ATI LPN
ATI Adult Medical Surgical
1. The charge nurse observes that a client with a nasogastric tube on low intermittent suction is drinking a glass of water immediately after the unlicensed assistive personnel (UAP) left the room. What action should the nurse take?
- A. Remove the glass of water and speak to the UAP.
- B. Discuss the incident with the UAP at the end of the day.
- C. Write an incident report and notify the healthcare provider.
- D. Remind the client of the potential for electrolyte imbalance.
Correct answer: A
Rationale: The correct action for the charge nurse to take is to remove the glass of water and speak to the UAP. This ensures immediate correction and education to prevent further issues with the nasogastric tube. Addressing the situation promptly can prevent harm to the client and reinforces the importance of following proper protocols.
2. A 40-year-old woman presents with fatigue, polyuria, and polydipsia. Laboratory tests reveal hyperglycemia and ketonuria. What is the most likely diagnosis?
- A. Type 1 diabetes mellitus
- B. Type 2 diabetes mellitus
- C. Diabetes insipidus
- D. Hyperthyroidism
Correct answer: A
Rationale: The combination of symptoms including fatigue, polyuria, polydipsia, along with laboratory findings of hyperglycemia and ketonuria strongly suggest type 1 diabetes mellitus. In type 1 diabetes mellitus, there is a deficiency of insulin leading to high blood sugar levels (hyperglycemia) and the breakdown of fats producing ketones, causing ketonuria. Type 2 diabetes mellitus typically presents differently and is more common in older individuals. Diabetes insipidus is characterized by excessive thirst and urination due to a deficiency of antidiuretic hormone, distinct from the provided clinical scenario. Hyperthyroidism may present with some overlapping symptoms like fatigue, but it does not account for the specific laboratory findings of hyperglycemia and ketonuria seen in this case.

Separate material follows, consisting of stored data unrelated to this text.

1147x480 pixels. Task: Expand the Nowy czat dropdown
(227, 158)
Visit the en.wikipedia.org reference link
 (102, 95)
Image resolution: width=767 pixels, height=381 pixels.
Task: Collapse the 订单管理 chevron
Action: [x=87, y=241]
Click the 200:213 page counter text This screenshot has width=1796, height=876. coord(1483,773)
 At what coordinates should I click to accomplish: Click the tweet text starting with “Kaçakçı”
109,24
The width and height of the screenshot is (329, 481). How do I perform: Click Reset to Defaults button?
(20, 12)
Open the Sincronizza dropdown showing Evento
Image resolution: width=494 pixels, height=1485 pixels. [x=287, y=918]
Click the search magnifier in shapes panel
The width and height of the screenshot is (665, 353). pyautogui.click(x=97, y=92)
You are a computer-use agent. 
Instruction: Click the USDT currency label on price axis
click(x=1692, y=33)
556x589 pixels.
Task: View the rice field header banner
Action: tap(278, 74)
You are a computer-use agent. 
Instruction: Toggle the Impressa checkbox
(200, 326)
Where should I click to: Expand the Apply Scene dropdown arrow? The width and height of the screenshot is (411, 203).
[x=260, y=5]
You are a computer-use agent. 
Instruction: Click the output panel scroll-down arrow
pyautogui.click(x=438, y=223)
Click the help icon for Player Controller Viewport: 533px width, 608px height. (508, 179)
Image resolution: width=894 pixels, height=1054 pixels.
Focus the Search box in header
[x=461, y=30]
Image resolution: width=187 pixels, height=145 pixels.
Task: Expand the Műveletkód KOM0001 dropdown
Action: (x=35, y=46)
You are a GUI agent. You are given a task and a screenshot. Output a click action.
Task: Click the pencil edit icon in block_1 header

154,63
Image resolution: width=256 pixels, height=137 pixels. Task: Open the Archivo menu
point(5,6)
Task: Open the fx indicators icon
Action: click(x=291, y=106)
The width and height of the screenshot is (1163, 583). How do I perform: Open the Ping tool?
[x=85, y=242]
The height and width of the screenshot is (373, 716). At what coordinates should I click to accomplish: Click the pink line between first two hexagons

3. A 38-year-old male client collapsed at his outside construction job in Texas in July. His admitting vital signs to ICU are, BP 82/70, heart rate 140 beats/minute, urine output 10 ml/hr, skin cool to the touch. Pulmonary artery (PA) pressures are, PAWP 1, PAP 8/2, RAP -1, SVR 1600. What nursing action has the highest priority?
- A. Apply a hypothermia unit to stabilize core temperature.
- B. Increase the client's IV fluid rate to 200 ml/hr.
- C. Call the hospital chaplain to counsel the family.
- D. Draw blood cultures x3 to detect infection.
Correct answer: B
Rationale: The correct answer is to increase the client's IV fluid rate to 200 ml/hr. The client's vital signs indicate signs of shock and hypovolemia, making fluid resuscitation the priority to address these conditions. Improving intravascular volume is crucial to stabilize the client's blood pressure, heart rate, and urine output, ultimately improving organ perfusion and addressing the underlying issue of hypovolemia.
4. The client has a nasogastric (NG) tube and is receiving enteral feedings. What intervention should the nurse implement to prevent complications associated with the NG tube?
- A. Flush the NG tube with water before and after feedings.
- B. Check gastric residual volume every 6 hours.
- C. Keep the head of the bed elevated at 30 degrees.
- D. Replace the NG tube every 24 hours.
Correct answer: C
Rationale: Keeping the head of the bed elevated at 30 degrees is crucial in preventing aspiration, a common complication associated with nasogastric (NG) tubes and enteral feedings. This position helps reduce the risk of reflux and aspiration of gastric contents into the lungs, promoting client safety and preventing respiratory complications. Flushing the NG tube with water before and after feedings (Choice A) is not the primary intervention to prevent complications. Checking gastric residual volume every 6 hours (Choice B) is important but not directly related to preventing complications associated with the NG tube. Replacing the NG tube every 24 hours (Choice D) is not a standard practice and is not necessary to prevent complications if the tube is functioning properly.
5. A client with peptic ulcer disease is prescribed omeprazole (Prilosec). Which instruction should the nurse include in the client's teaching plan?
- A. Take the medication with food.
- B. Take the medication at bedtime.
- C. Take the medication on an empty stomach.
- D. Take the medication as needed for pain relief.
Correct answer: C
Rationale: The correct instruction for a client prescribed omeprazole (Prilosec) is to take the medication on an empty stomach. This is important for optimal absorption and effectiveness of the medication in treating peptic ulcer disease. Choice A ('Take the medication with food') is incorrect because omeprazole should be taken on an empty stomach. Choice B ('Take the medication at bedtime') is incorrect as it does not align with the optimal timing for omeprazole administration. Choice D ('Take the medication as needed for pain relief') is incorrect because omeprazole is not typically used for immediate pain relief but rather for long-term management of peptic ulcer disease.